**Activity**
Look for the word "agent" in the records, and copy each line where it appears.

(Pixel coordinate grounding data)
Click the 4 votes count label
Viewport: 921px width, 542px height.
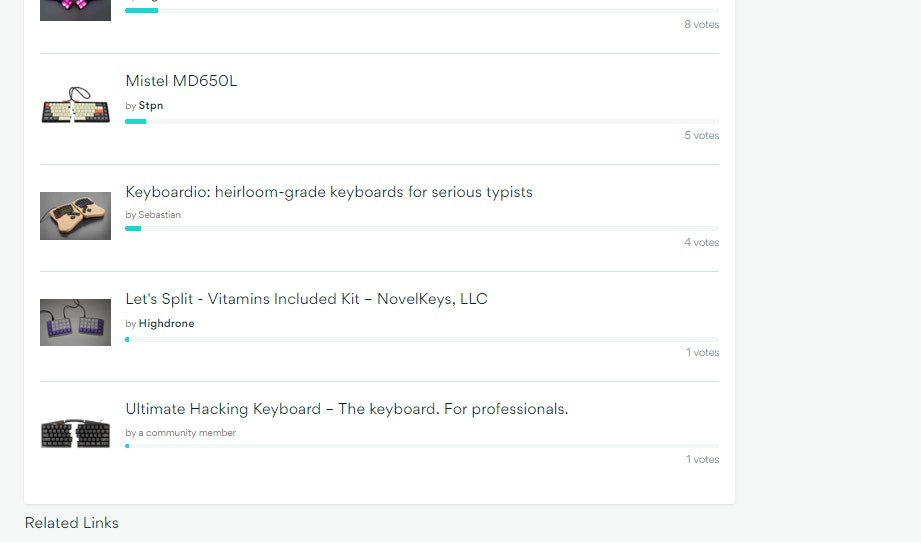click(x=701, y=243)
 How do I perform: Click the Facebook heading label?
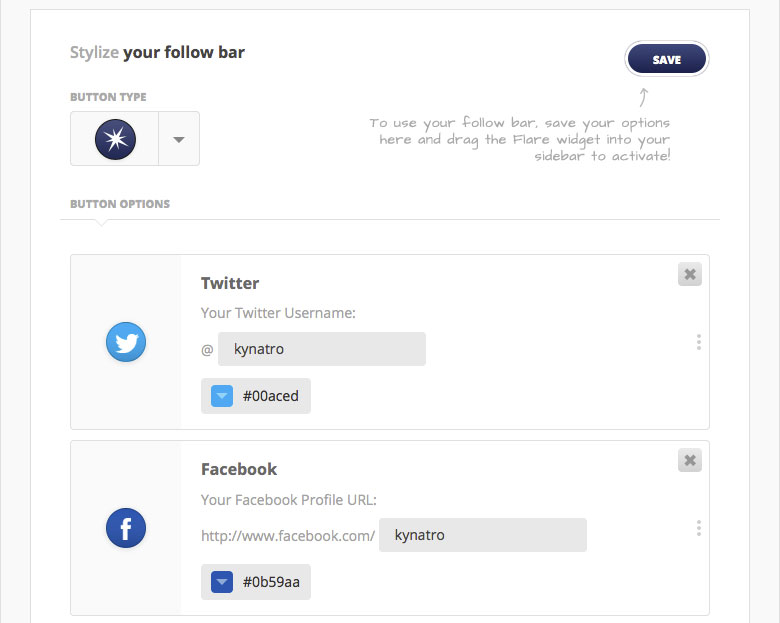coord(239,469)
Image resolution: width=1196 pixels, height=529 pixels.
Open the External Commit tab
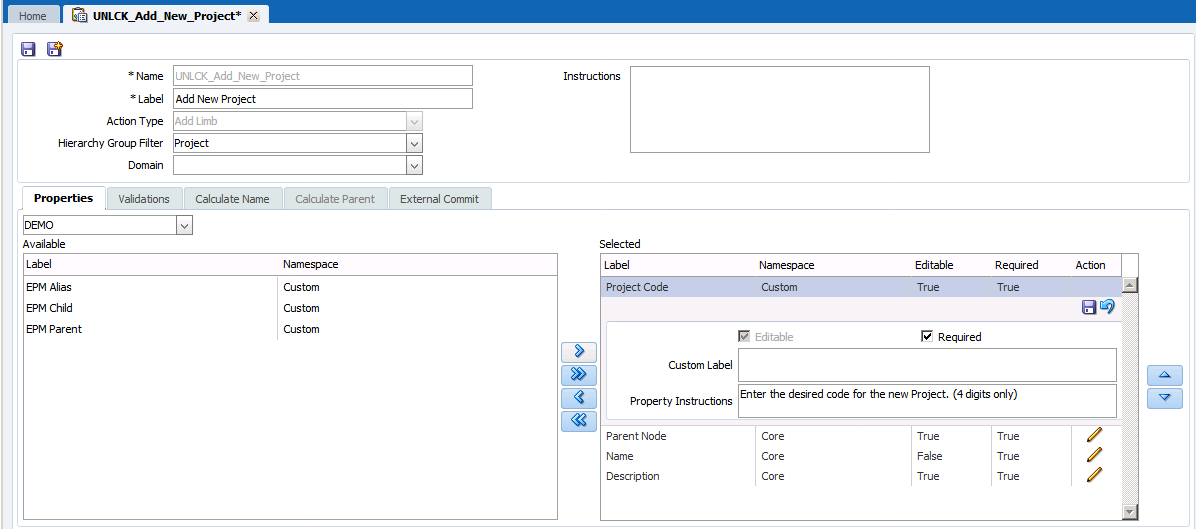coord(439,199)
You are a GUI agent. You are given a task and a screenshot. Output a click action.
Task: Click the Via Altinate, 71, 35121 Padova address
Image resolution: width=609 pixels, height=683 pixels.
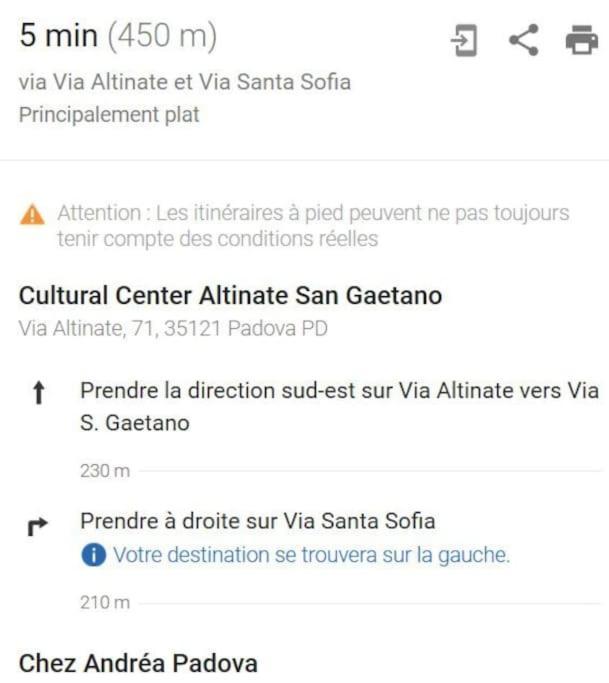173,328
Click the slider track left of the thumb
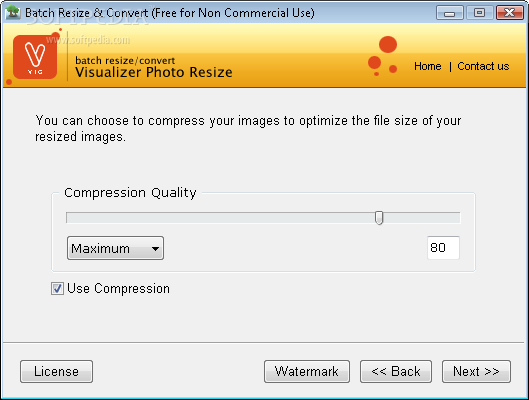 coord(221,218)
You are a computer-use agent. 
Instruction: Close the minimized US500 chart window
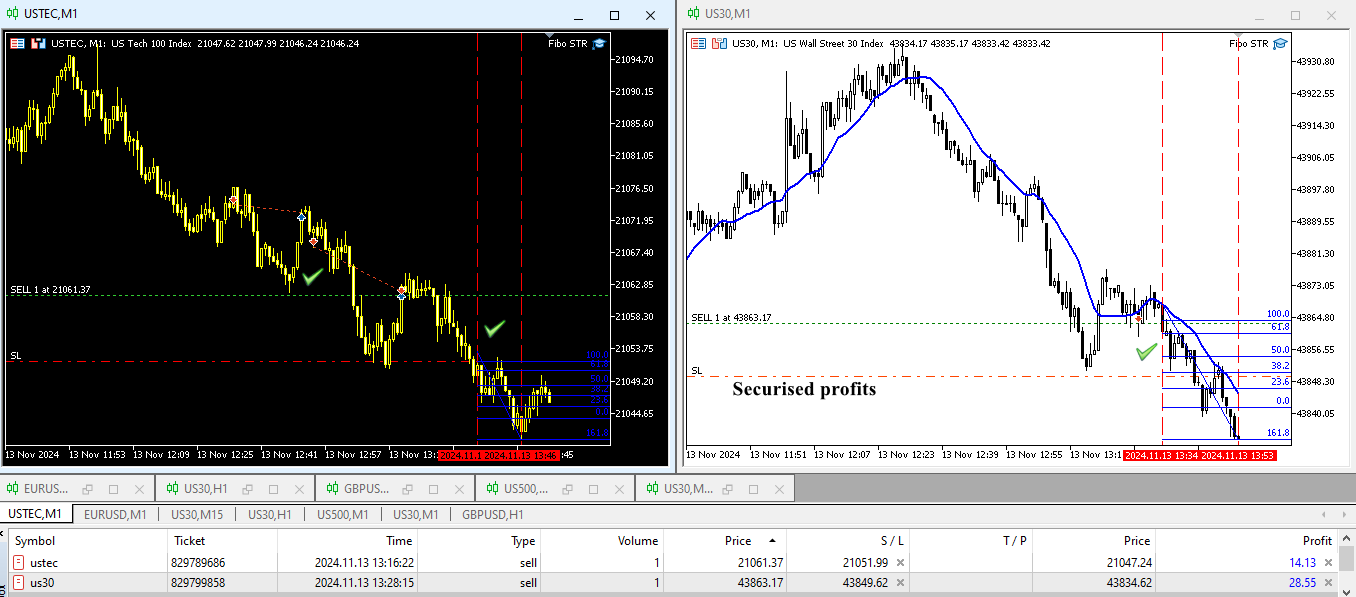(617, 489)
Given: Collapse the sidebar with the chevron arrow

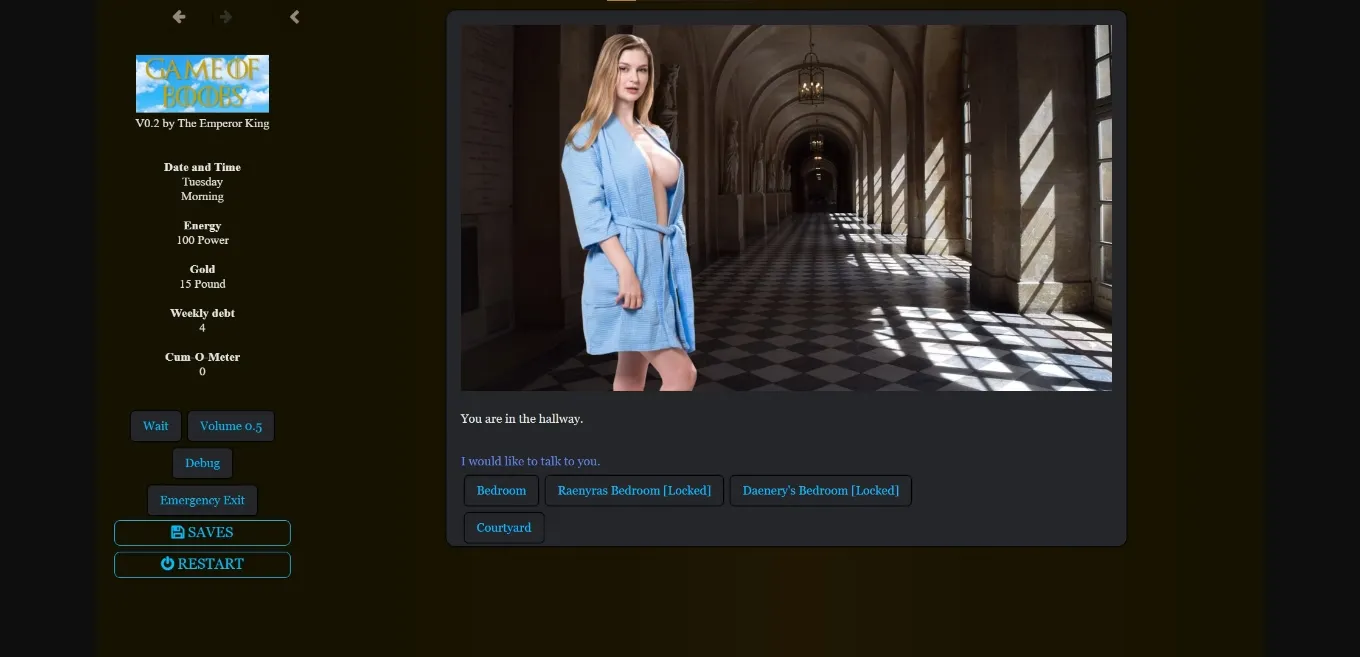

**Finished task**
You are a GUI agent. You are given a task and a screenshot. Output a click action.
You are a computer-use agent. 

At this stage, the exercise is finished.